Bisnis.com
Epaper Bisnis Indonesia BIGStore Koran Bisnis Indonesia Bisnis Indonesia Group

Kinerja 2019 : Pendapatan Nusantara Infrastructure (META) Tumbuh 101 Persen

Pendapatan konstruksi dan kontribusi lini usaha baru menjadi faktor pendorong peningkatan pendapatan.
Rivki Maulana
Rivki Maulana - Bisnis.com 21 April 2020  |  14:15 WIB
Jalan Tol Seksi Empat, Makassar, salah satu jalan tol yang dikelola PT JTSE, anak usaha PT Nusantara Infrastructure. - nusantarainfrastructure.com
Jalan Tol Seksi Empat, Makassar, salah satu jalan tol yang dikelola PT JTSE, anak usaha PT Nusantara Infrastructure. - nusantarainfrastructure.com

Bisnis.com, JAKARTA - PT Nusantara Infrastructure Tbk. atau META mencatat pendapatan sebesar Rp1,57 triliun pada 2019, tumbuh 101,01 persen dibandingkan posisi 2018. 

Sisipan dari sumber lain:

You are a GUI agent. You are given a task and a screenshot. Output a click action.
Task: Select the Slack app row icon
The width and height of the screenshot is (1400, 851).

Berdasarkan keterangan resmi META yang diterima Bisnis, Selasa (21/4/2020), pendapatan konstruksi meningkat seiring progres pembangunan jalan tol layang A.P Pettarani di Makassar. 

Di samping itu, penjualan energi melalui PT Rezeki Perkasa Sejahtera Lestari (RPSL) juga turut menyumbang kontribusi terhadap pendapatan META. RPSL baru diakuisisi META pada Agustus 2018.

Tanpa memperhitungkan pendapatan konstruksi, pendapatan usaha dan penjualan META pada 2019 mencapai Rp630,17 miliar. Jumlah tersebut melampaui target yang diusung perseroan sebesar Rp595,63 miliar. 

Deden Rochmawaty, General Manager Corporate Affairs mengatakan kontribusi pendapatan terbesar masih disumbang oleh sektor jalan tol sebanyak Rp415,90 miliar. Kemudian disusul sektor energi sebanyak Rp141,21 miliar dan sektor air bersih sebesar Rp73,06 miliar.

Deden mengatakan pencapaian pada tahun lalu diraih melalui berbagai faktor pendorong seperti memperkuat kebijakan strategis, pengembangan bisnis, serta memaksimalkan pengelolaan keuangan yang baik. Hal ini membuat manajemen mampu menjaga laju pertumbuhan positif di tengah tantangan yang dihadapi sepanjang tahun 2019. 

“Selain itu, manajemen juga meyakini bahwa infrastruktur merupakan sektor bisnis yang bersifat long term investment, atau sektor bisnis yang membutuhkan waktu lebih dari 5 tahun untuk mencapai pertumbuhan yang berkelanjutan,” jelasnya melalui keterangan resmi, Selasa (21/4/2020).

Di sisi lain, META mencetak perolehan laba bersih sebanyak Rp205,36 miliar atau turun 5,4 persen secara tahunan dibandingkan dengan 2018. 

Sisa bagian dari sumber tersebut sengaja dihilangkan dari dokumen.